### DATA ENTRIES

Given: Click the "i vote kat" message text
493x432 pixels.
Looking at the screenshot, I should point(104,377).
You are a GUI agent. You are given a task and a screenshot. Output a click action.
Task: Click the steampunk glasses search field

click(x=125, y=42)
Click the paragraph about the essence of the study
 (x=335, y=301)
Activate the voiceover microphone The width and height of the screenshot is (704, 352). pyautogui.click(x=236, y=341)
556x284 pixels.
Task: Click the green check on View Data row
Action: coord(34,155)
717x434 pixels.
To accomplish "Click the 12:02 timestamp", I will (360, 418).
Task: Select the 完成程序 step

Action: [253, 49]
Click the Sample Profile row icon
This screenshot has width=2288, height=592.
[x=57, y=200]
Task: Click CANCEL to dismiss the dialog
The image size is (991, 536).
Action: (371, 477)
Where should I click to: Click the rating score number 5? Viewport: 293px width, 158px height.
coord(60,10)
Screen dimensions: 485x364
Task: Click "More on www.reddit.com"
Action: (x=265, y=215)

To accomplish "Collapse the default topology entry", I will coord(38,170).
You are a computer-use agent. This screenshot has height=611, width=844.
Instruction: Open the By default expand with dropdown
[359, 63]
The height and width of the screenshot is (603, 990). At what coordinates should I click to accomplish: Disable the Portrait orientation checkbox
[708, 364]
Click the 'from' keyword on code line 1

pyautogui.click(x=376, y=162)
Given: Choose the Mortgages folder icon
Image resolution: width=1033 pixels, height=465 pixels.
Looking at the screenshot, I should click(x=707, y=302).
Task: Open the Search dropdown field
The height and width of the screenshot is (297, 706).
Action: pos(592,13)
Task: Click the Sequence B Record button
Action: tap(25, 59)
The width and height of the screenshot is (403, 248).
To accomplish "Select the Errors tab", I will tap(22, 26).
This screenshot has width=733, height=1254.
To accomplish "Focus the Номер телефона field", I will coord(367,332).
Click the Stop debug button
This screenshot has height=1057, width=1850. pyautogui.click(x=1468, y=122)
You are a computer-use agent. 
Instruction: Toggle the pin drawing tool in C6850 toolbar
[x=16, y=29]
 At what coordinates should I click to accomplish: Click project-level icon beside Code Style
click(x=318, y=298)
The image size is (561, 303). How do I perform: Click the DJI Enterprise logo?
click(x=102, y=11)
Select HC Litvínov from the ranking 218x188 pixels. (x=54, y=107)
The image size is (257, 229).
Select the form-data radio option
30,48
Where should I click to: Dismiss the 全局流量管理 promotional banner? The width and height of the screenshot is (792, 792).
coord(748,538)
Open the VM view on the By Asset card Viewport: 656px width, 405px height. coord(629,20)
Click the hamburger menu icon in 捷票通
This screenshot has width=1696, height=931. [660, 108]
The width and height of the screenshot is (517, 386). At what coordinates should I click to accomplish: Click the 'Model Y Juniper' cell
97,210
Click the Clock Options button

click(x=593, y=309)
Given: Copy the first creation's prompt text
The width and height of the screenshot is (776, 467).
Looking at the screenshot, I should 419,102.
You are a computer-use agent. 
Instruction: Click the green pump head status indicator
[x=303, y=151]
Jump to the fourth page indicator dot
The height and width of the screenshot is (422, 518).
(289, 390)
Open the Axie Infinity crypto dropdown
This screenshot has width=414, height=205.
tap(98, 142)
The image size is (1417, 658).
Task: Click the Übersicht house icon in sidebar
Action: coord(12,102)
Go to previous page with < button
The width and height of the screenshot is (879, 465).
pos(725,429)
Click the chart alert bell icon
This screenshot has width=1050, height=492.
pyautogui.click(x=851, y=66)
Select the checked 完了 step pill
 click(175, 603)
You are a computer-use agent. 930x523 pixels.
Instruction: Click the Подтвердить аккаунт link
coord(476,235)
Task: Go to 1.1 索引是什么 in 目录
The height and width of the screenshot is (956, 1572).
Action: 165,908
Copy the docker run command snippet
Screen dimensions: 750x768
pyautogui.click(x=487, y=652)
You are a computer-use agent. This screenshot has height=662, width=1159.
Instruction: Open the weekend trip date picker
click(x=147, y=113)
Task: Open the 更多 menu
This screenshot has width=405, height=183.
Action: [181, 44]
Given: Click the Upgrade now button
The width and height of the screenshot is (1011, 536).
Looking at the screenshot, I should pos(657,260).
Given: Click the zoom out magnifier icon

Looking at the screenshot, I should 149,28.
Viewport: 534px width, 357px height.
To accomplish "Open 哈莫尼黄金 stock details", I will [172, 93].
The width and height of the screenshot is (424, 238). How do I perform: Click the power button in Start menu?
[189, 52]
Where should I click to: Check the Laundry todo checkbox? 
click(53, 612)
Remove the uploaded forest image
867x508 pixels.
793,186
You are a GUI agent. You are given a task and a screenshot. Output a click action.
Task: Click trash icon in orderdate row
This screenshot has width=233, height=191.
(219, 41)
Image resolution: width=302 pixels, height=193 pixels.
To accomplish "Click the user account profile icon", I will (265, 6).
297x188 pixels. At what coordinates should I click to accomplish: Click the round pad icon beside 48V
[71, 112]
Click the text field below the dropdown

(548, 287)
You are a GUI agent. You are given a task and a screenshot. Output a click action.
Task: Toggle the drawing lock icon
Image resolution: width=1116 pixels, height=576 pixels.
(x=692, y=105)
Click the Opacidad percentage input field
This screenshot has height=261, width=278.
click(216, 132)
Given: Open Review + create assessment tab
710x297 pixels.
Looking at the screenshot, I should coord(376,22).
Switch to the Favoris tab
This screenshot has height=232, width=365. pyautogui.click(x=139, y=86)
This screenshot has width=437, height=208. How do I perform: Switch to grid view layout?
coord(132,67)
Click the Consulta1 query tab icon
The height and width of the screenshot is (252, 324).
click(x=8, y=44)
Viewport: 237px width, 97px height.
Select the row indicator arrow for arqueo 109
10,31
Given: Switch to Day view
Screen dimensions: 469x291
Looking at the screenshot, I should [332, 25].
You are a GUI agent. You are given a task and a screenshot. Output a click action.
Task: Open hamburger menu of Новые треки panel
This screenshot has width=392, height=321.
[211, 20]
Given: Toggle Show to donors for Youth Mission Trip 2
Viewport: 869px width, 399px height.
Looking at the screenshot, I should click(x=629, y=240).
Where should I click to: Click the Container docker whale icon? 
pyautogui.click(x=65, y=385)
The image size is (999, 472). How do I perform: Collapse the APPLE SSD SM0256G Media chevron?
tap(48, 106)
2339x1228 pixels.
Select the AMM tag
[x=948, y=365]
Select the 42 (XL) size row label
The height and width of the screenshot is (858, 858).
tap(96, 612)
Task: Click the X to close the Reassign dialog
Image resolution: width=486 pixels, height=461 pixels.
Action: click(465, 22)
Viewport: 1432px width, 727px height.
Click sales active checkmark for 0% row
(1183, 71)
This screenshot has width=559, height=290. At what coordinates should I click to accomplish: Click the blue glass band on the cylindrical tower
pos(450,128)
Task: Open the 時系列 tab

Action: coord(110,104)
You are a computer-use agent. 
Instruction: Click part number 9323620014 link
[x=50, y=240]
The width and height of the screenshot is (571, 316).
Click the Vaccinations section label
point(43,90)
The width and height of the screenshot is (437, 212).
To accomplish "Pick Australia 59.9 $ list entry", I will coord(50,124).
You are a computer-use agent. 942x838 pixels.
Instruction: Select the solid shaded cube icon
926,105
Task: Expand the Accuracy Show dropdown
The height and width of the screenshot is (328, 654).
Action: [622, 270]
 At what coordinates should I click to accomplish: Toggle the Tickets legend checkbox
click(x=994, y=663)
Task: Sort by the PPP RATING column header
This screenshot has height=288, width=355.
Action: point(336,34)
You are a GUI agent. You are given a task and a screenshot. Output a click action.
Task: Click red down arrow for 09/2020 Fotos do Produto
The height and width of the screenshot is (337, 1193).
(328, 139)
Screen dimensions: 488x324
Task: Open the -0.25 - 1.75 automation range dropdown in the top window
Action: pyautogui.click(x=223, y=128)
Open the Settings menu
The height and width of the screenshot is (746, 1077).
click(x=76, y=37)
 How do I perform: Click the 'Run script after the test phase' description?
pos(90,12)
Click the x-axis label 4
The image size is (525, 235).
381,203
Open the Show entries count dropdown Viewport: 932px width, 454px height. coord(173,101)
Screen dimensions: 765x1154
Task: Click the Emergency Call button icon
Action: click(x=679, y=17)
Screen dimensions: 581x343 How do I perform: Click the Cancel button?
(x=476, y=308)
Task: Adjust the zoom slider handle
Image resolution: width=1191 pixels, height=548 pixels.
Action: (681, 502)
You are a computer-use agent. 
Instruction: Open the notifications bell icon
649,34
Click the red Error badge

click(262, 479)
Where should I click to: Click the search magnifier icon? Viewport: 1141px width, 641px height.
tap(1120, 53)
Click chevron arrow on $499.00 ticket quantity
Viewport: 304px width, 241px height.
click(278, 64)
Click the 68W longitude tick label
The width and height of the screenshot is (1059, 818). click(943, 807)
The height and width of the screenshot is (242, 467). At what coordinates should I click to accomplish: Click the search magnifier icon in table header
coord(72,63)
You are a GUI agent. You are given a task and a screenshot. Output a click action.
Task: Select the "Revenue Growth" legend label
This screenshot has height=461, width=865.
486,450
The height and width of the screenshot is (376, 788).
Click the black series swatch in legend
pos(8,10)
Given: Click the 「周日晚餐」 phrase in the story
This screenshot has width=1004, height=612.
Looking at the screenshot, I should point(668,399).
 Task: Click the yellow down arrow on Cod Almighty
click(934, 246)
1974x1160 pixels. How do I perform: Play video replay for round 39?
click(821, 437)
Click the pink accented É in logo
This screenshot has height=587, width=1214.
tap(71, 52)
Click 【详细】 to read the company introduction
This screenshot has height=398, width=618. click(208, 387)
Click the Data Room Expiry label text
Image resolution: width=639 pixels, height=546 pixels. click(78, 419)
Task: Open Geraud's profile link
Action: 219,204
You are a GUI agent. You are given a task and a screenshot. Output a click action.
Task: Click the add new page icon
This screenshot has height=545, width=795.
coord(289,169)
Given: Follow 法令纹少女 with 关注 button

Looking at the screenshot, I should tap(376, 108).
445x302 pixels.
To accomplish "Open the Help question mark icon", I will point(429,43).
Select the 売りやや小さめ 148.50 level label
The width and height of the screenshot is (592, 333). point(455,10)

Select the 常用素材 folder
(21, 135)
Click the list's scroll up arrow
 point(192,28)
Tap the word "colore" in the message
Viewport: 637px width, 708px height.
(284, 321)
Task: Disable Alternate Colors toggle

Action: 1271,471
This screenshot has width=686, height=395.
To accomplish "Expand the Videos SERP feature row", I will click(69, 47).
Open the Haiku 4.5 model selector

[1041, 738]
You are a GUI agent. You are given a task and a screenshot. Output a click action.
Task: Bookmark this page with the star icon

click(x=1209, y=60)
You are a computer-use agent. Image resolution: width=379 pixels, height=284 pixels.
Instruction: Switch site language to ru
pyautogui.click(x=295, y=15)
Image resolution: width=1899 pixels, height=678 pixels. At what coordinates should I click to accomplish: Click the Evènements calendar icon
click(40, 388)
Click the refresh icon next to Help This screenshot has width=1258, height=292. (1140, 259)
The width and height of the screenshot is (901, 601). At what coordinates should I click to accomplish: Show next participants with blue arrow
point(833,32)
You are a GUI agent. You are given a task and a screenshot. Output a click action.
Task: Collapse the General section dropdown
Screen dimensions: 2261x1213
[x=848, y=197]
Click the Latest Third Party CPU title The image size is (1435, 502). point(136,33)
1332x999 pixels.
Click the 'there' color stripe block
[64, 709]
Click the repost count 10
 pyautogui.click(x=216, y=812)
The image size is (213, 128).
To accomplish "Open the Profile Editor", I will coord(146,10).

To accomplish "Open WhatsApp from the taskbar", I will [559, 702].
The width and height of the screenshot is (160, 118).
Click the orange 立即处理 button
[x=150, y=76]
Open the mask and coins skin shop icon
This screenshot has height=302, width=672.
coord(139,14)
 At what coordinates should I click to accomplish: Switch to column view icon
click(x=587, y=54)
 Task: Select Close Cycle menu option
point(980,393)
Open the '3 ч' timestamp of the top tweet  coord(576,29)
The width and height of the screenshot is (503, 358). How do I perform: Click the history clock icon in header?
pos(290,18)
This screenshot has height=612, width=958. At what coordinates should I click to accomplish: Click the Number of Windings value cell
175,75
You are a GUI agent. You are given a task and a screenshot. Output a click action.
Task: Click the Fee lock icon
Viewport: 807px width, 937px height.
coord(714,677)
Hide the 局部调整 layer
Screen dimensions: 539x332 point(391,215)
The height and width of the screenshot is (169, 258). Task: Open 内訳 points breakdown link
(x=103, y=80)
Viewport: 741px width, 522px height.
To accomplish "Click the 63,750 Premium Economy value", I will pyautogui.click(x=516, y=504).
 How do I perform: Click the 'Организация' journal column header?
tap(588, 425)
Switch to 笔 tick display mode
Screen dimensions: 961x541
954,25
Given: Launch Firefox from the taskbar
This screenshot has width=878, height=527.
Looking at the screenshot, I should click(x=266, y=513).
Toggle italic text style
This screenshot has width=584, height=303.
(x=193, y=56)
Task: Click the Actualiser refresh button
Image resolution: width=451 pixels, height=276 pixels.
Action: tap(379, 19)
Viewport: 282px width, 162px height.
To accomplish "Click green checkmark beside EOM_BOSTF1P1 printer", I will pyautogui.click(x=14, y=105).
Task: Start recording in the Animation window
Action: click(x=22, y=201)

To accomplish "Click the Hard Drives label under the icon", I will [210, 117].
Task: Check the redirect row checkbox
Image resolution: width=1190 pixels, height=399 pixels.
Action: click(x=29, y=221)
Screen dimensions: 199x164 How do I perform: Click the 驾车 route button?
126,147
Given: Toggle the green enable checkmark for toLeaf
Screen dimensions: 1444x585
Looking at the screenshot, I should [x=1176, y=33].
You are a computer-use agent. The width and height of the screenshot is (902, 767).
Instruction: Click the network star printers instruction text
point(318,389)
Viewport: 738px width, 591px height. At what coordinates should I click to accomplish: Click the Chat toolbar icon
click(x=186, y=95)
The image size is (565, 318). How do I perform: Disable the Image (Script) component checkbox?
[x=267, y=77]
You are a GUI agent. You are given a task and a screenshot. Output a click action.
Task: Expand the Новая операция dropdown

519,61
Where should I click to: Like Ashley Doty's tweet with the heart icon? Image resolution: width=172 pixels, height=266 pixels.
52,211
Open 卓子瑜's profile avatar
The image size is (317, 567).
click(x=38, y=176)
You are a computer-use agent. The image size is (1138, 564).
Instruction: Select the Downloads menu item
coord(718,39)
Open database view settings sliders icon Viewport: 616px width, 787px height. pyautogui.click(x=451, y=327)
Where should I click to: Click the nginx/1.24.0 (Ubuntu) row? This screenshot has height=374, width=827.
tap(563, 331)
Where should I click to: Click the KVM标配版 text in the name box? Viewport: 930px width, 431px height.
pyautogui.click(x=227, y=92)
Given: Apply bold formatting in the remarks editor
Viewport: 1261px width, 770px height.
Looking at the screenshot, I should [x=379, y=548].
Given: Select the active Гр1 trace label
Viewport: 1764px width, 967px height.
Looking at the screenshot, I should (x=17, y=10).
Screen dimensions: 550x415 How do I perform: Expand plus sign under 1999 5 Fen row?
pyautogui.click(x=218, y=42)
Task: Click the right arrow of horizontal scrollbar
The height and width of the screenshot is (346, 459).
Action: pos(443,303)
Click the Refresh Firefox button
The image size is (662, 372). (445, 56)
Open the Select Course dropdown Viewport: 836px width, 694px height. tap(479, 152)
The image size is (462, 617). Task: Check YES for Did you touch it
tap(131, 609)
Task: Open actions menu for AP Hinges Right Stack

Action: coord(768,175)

######

» WORK TO BE COMPLETED
Select every line of the rows above that contains the word "active", matching case exactly.

» FULL ANSWER
Click sales active checkmark for 0% row
Given: Select the active Гр1 trace label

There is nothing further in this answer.